Welcome back to the AstroJargon of the whatever-time-frame-I-feel-like series! Here I break down some commonly used terms in astronomy so that the language barrier between scientists and science lovers can be breached. Today I’d like to explain the S-Z Effect, SZE, or Sunyaev-Zel’dovich Effect. I’ve already touched upon this briefly over on Discovery. I wanted to give a bit more of an explanation than just “holes” or “shadows” that is often said in the science media. After all, what does it mean for a galaxy cluster to have a shadow?

Six panel, each showing a different galaxy cluster in x-ray. The emission generally looks lije a purple blob in each with just a few fainter point sources around it
Several galaxy clusters imaged with the Chandra X-Ray Observatory. You can’t even see the “insignificant” galaxies!

Galaxy clusters appear to be exactly what they sound like: groupings of galaxies physically bound together by gravity.
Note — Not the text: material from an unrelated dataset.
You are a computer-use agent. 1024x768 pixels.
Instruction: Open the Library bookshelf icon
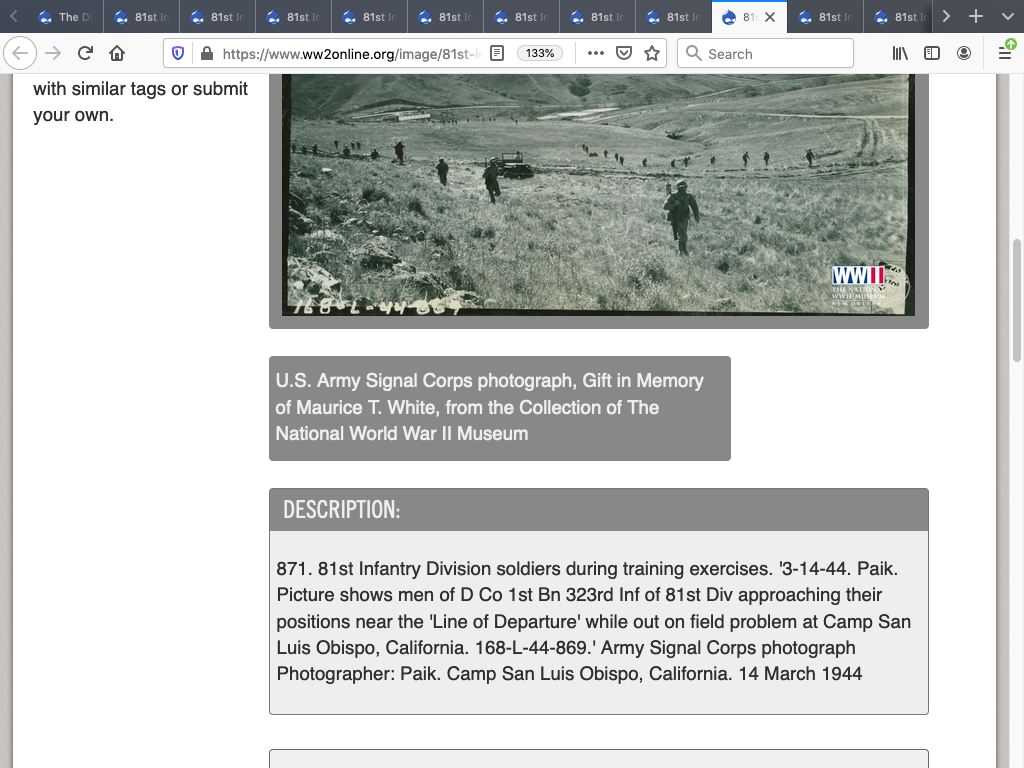click(900, 53)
They make up the largest bound structures in the universe. There is, however, so much more that they eye cannot see about these guys. Galaxy clusters appear to be dominated by dark matter, which was famously detected in the merging galaxy clusters known collectively as the Bullet Cluster. In fact the baryonic matter that makes up you, me, the planets, the stars, and everything “normal” is just one-fifth of the total mass of a given cluster. As fascinating as dark matter is, however, that doesn’t play into this particular story.

If you just look at the “normal” matter in a cluster, the galaxies themselves only make up a small percentage, just one-sixth of that. The cluster mass is actually dominated by hot gas between the galaxies. This gas is so hot. (How hot is it?!) At 10,000,000 degrees Kelvin, it glows in X-rays, which is why many distant clusters have been detected by x-ray telescopes. (Very generally, hotter things have faster moving particles, which give off higher energy light.) However, the SZE doesn’t directly use x-rays either.
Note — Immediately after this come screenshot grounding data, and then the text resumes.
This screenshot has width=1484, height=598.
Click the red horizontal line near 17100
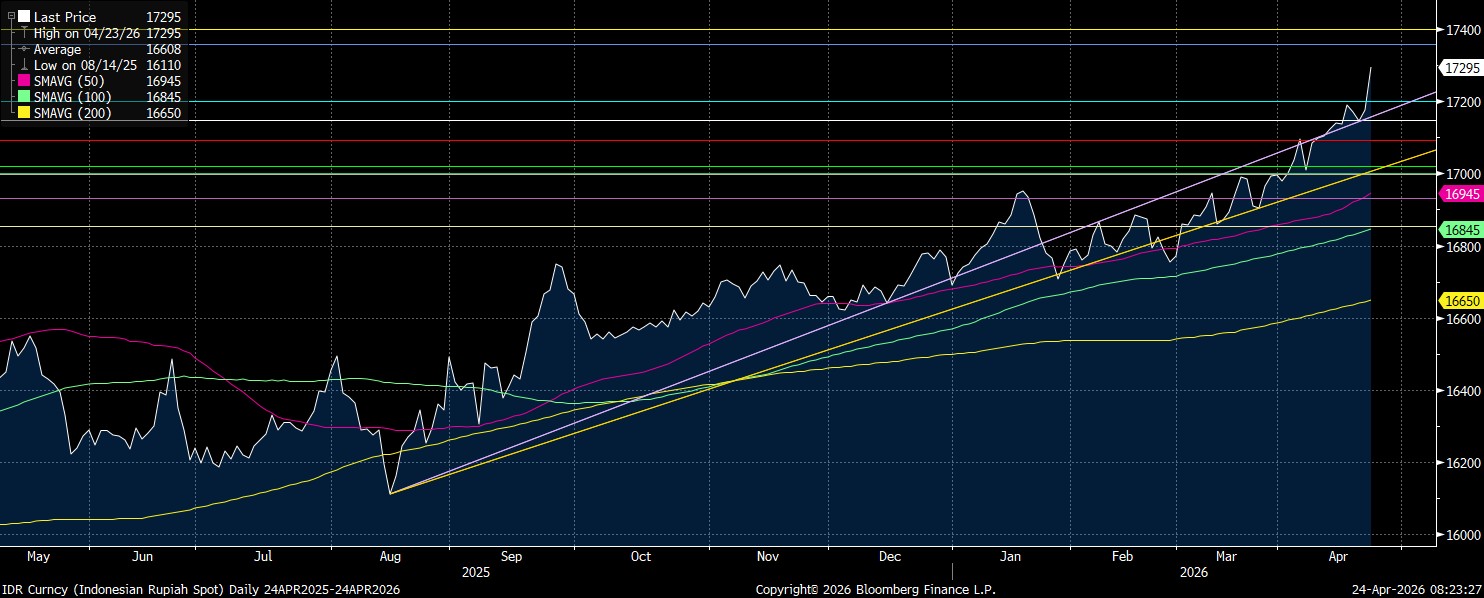point(700,140)
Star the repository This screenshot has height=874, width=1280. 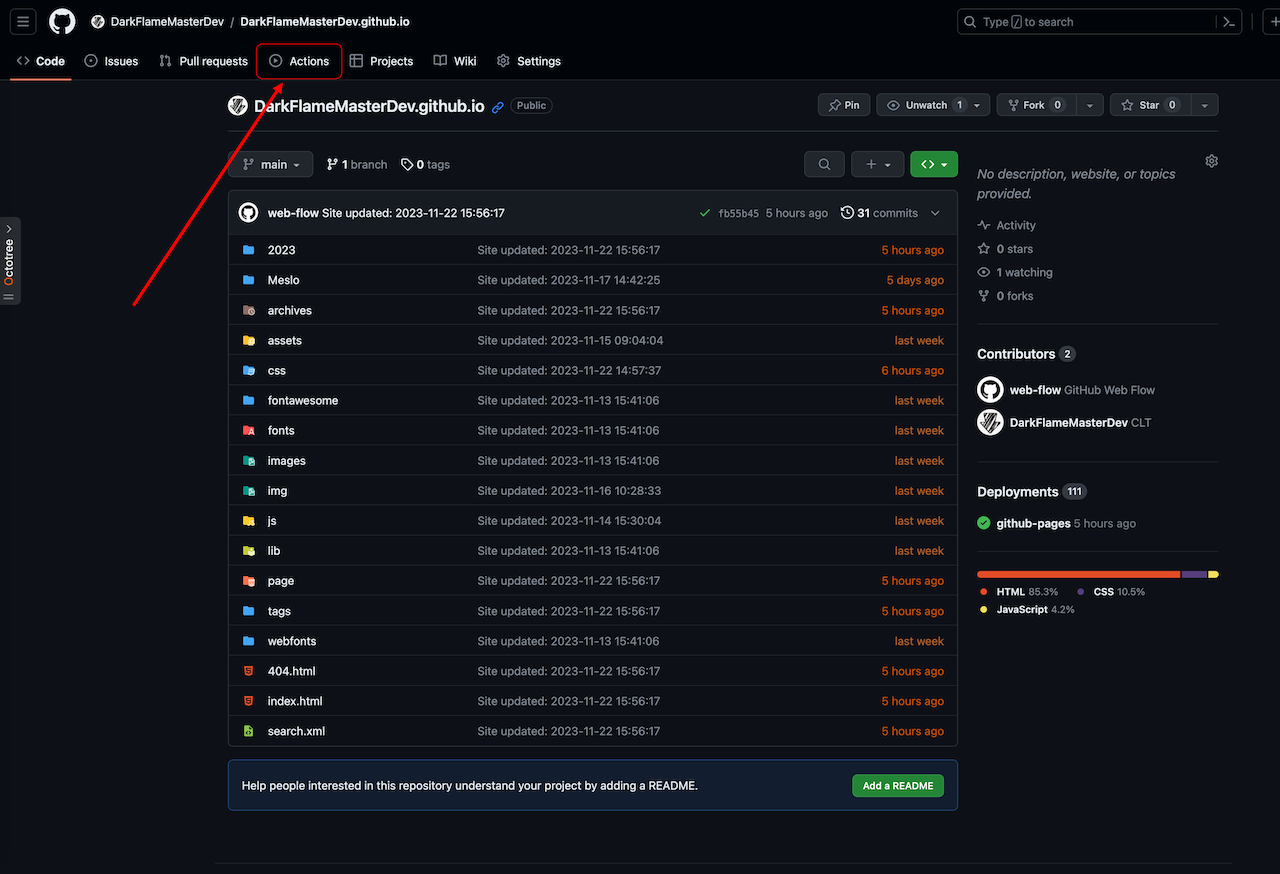click(x=1150, y=105)
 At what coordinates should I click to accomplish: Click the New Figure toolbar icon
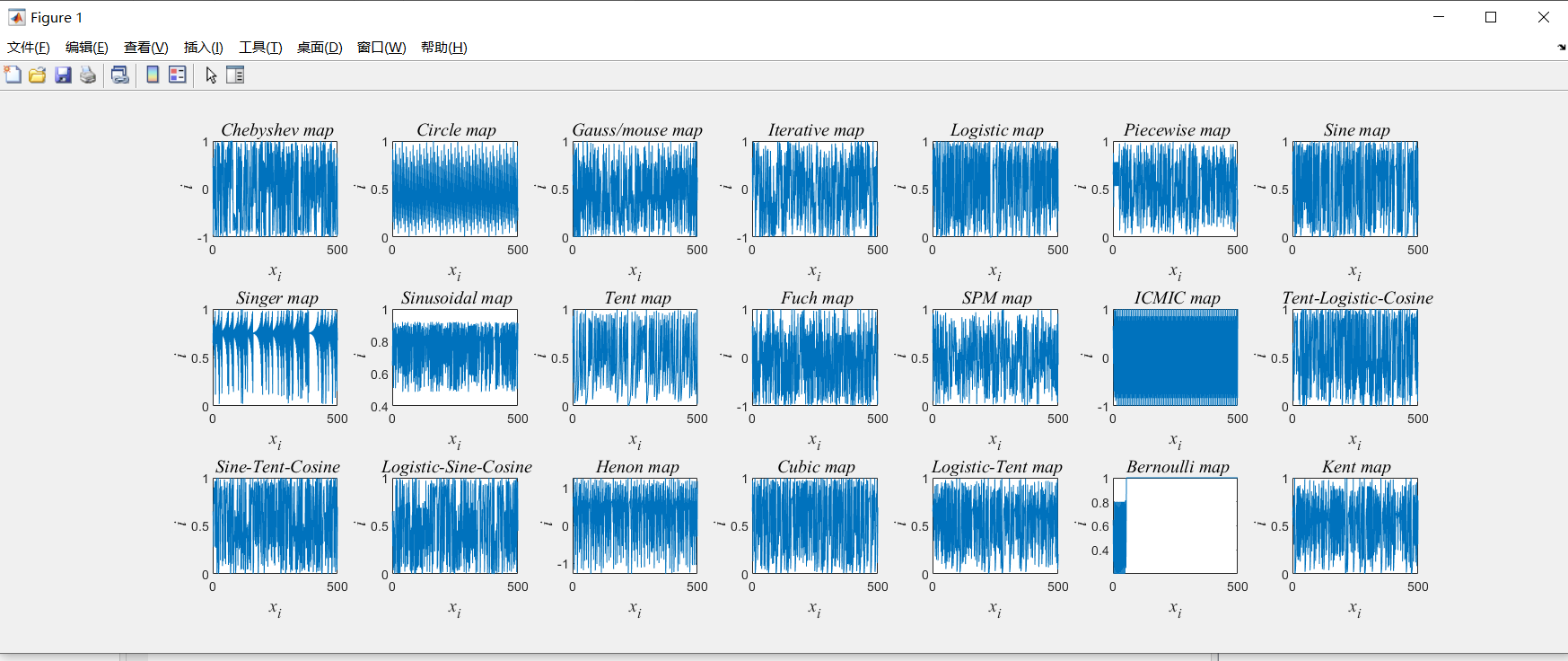tap(13, 75)
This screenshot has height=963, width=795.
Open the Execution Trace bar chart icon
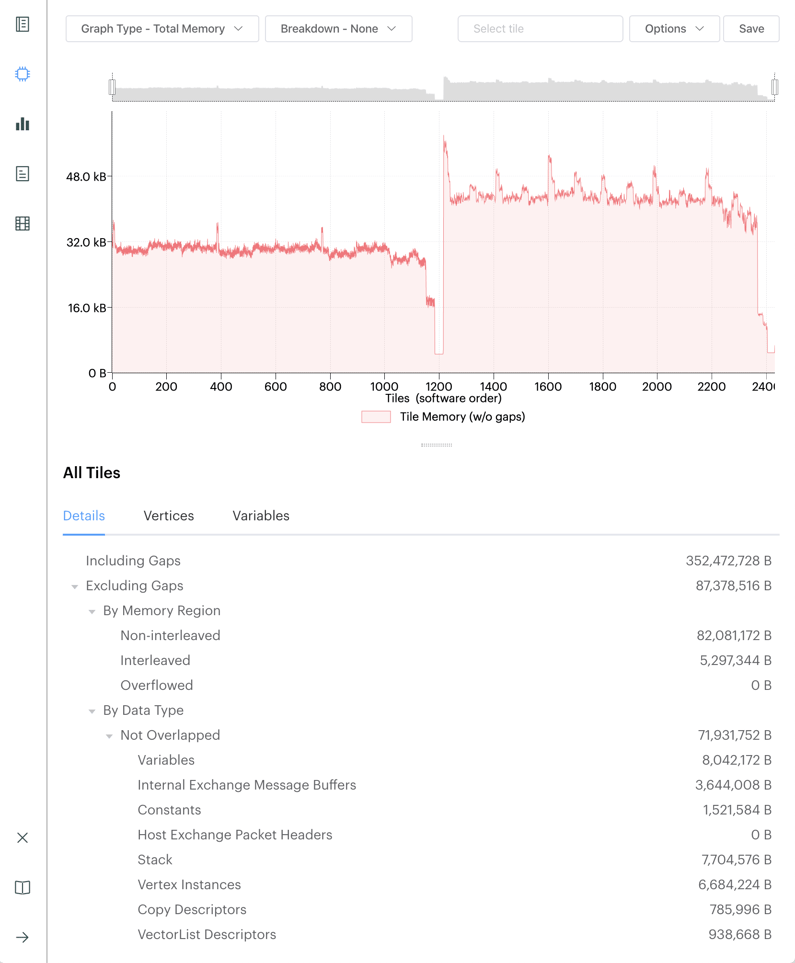(22, 124)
Let’s first back up and look at the light from the Cosmic Microwave Background (CMB) which originated from everywhere when the universe was 400,000 years old. This has been redshifted all the way to the microwave regime for us. However, some of those distantly created photons interact with the hot gas in galaxy clusters before coming to us. The photon, or particle of light, interacts with a gas particle, leaving with a bit more energy than it came with. This moves the photon to a smaller wavelength in a process called Compton scattering.
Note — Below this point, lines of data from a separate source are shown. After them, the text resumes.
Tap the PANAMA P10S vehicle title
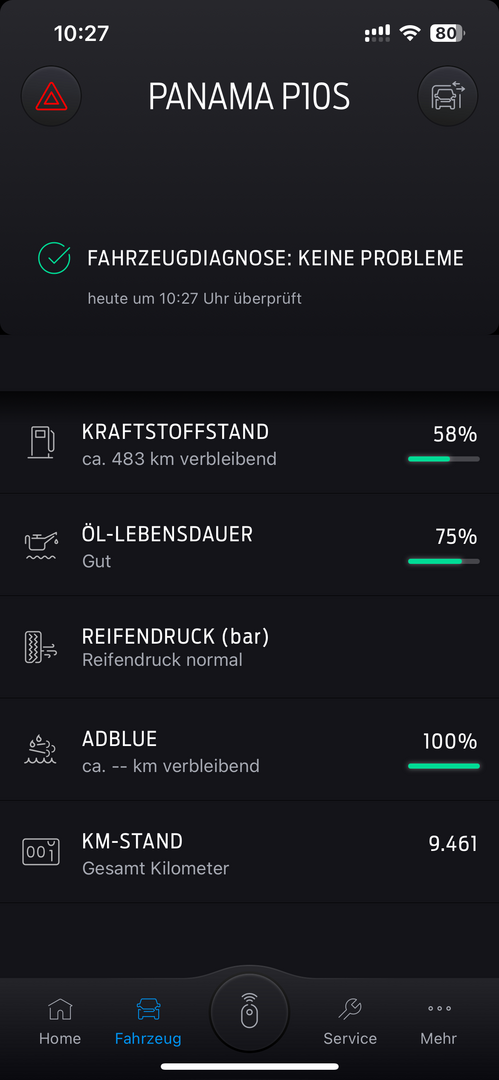The width and height of the screenshot is (499, 1080). tap(250, 97)
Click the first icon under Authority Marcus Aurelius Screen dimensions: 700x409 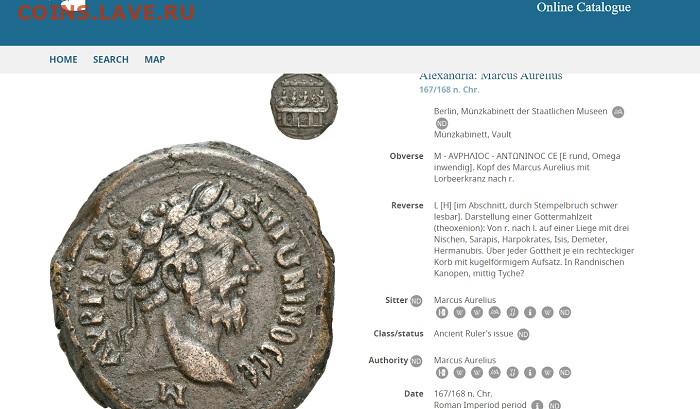tap(442, 372)
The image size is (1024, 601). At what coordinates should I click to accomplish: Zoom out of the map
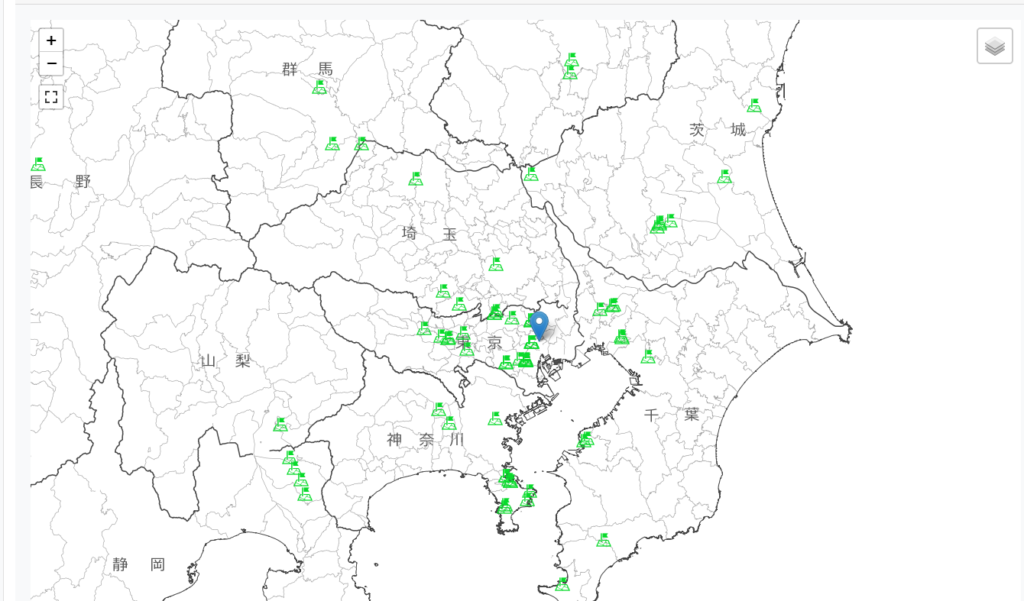tap(51, 65)
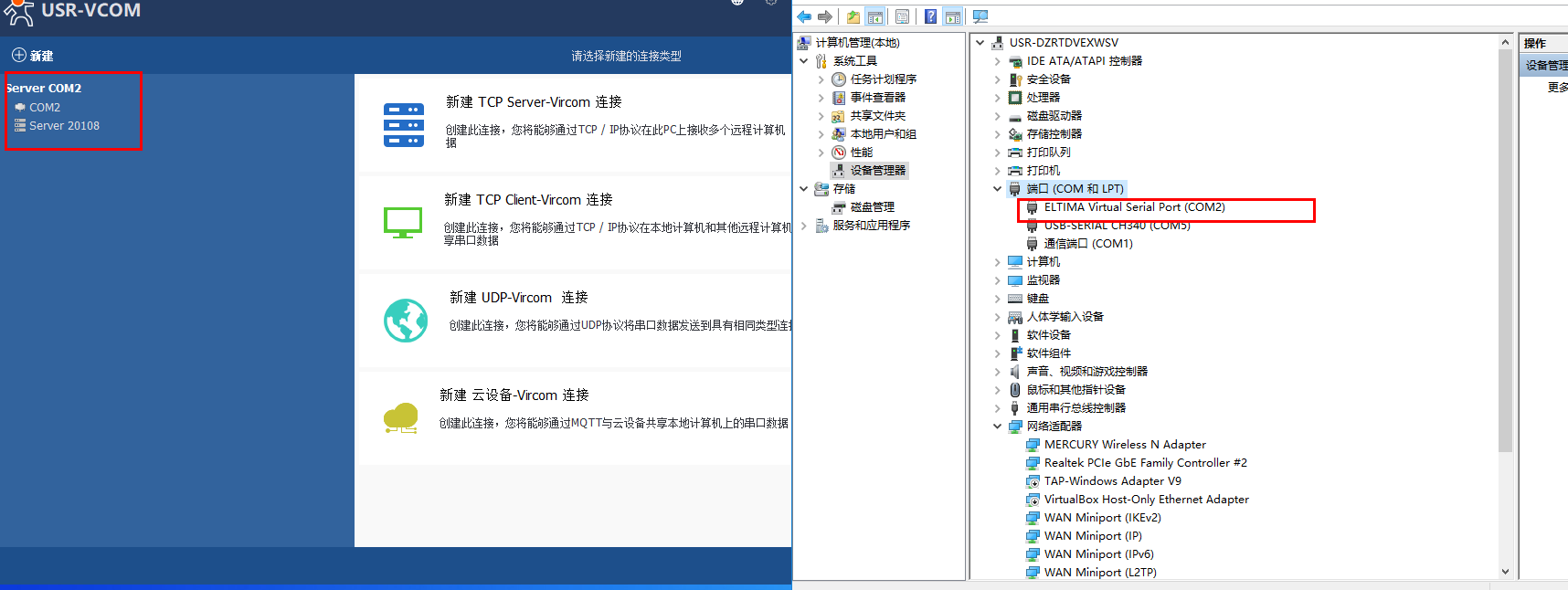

So, if you look in the direction of a galaxy cluster at the right wavelength for the CMB, you will see that “hole” or darker patch because the photons cannot be detected there anymore. When you look at that same spot at shorter wavelength of microwave light, you get a bright spot! The ESA’s Planck mission is especially adept at seeing this phenomenon because it covers so many wavelengths.

A series of images at difference radio frequencies. What looks like a dark patch in lower frequecies becomes a bright spont at higher frequencies
A galaxy cluster’s SZE with Planck. Note that as frequency in GHz goes up, wavelength gets smaller.

Interestingly, when you work out the math, the Sunyaev-Zel’dovich effect happens just as strongly for very distant clusters as it does for nearby cluster. So, really, we can probe the largest size scales of the universe all the way back billions of years with this method! Don’t get me wrong now, this isn’t a breeze to do. I remember one of my fellow NRAO summer students working on such a project, explaining just how hard it is to image a HOLE in a picture! (Lots of negative components in her CLEAN model, for those with an interferometry background.)

So, I hope you enjoy that cool bit of astrophysics and the very powerful S-Z Effect. When you see a story about Planck “seeing shadows of galaxy clusters” you’ll know what that means!